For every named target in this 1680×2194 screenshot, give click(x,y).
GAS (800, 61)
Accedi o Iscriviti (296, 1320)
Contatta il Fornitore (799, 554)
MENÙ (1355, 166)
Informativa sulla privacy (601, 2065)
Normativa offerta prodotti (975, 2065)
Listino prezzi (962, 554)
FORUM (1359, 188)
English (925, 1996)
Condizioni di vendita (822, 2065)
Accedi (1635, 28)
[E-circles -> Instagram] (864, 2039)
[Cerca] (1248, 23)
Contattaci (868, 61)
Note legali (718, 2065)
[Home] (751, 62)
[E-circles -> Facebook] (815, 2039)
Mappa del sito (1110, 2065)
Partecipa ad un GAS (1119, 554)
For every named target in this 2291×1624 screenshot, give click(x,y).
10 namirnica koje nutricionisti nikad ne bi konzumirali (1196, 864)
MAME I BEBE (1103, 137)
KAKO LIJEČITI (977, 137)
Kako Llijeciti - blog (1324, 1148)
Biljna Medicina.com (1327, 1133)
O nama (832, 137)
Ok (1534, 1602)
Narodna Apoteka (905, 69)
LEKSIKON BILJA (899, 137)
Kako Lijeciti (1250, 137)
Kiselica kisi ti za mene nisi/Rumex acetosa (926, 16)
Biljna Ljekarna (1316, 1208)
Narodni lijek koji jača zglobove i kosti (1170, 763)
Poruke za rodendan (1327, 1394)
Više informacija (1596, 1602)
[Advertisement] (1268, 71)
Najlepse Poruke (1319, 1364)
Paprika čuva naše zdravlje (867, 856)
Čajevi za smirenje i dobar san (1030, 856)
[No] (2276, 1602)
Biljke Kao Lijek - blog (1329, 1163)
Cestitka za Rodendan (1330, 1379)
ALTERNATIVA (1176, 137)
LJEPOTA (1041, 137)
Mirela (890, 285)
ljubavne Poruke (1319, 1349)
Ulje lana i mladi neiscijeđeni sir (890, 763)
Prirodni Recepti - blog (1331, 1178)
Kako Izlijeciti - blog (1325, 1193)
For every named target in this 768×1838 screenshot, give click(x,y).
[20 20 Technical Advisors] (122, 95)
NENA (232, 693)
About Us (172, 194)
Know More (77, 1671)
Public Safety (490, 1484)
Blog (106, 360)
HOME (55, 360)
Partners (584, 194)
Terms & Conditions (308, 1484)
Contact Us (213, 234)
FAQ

....................

Lines holding the word "give" should be copied from the entries above.

For every named target in this 1680×2194 screenshot, give click(x,y).
For every named target in this 2291×1624 screenshot, give click(x,y).
For every named target in this 768×1838 screenshot, give click(x,y).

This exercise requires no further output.